Mining is on leased tribal or government lands by Korite International or the Aurora Ammolite Mine. Other mining is done on the Blood Tribe Reservations by natives. Different stores often specialize in the gems from one of these sources. Others carry gems from all three sources.
As we shopped for Ammolite, we learned its fascinating story. This is the story we told our family and friends when we showed them the jewelry. It's mostly factual, but if not, allow for some poetic license.
Four hundred million years ago when dinosaurs roamed the earth, in seas around the world lived a predator called the ammonite, a squid-like creature within a shell. The shell grew with the ammonite who used it as an air chamber to seek the best level in the sea to feed. The ammolite only lived a short time by geological time and is used as an index fossil to date geological formations around the world.
Mosasaur Eating Ammonite
Ammolite in the Rockies
In the same seas lived the mosasaur, a ferocious lizard or crocodile-like predator called the "Tyrannosaurus Rex of the sea", referring to the ferocious land-based Tyrannosaurus Rex dinosaur that lived at the same time. One of the Mosasaur's favorite foods was the ammonite. It would crunch its powerful teeth on the ammonite's shell forcing the ammonite into its mouth and then dropping the shell into the sediments at the bottom of the sea.
It all came to an end during the K-T extinction event attributed to a bolide hitting earth, when dinosaurs, mosasaurs, and ammonites, along with many other life forms perished.
Then time turned these ammonite shells into fossils.
Ammonite fossils are quite common world-wide, but only in a very few places did they develop their gem-like qualities. One of places is on the eastern side of the Canadian rockies.

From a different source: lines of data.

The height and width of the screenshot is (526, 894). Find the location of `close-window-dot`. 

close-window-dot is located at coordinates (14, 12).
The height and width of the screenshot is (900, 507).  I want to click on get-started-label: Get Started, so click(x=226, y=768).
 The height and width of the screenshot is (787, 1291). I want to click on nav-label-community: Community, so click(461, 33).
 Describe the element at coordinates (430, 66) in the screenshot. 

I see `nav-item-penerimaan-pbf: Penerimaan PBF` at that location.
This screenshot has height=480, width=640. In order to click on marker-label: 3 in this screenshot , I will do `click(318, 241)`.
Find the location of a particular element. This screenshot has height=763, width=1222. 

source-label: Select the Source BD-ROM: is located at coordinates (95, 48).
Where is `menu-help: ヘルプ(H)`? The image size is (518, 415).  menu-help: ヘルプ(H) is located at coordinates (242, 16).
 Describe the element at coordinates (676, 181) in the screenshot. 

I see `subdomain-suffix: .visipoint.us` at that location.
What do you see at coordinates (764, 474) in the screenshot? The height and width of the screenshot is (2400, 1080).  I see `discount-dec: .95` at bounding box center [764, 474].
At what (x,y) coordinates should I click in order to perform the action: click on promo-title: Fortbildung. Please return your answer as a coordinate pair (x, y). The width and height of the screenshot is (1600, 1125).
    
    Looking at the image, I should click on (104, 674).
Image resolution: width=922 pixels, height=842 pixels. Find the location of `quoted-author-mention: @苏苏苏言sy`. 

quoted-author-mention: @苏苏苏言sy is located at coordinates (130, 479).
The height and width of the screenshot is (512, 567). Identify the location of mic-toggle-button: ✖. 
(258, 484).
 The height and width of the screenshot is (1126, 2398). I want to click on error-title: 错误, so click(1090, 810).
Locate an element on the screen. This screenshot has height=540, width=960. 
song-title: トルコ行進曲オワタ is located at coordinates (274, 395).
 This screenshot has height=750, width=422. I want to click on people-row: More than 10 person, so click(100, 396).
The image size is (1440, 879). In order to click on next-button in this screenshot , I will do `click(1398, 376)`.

The Canadian and USA Rocky Mountains, along with the prairies to the east, lay beneath a shallow inland sea 400 million years ago and mosasaurs fed on ammonites in that sea.
As the rocky mountains grew in the next 400 million years, the ammonite shells were subjected to intense pressure and temperatures in the present of unique chemicals forming gem-quality ammolite -- which gained gem-stone status in 1981.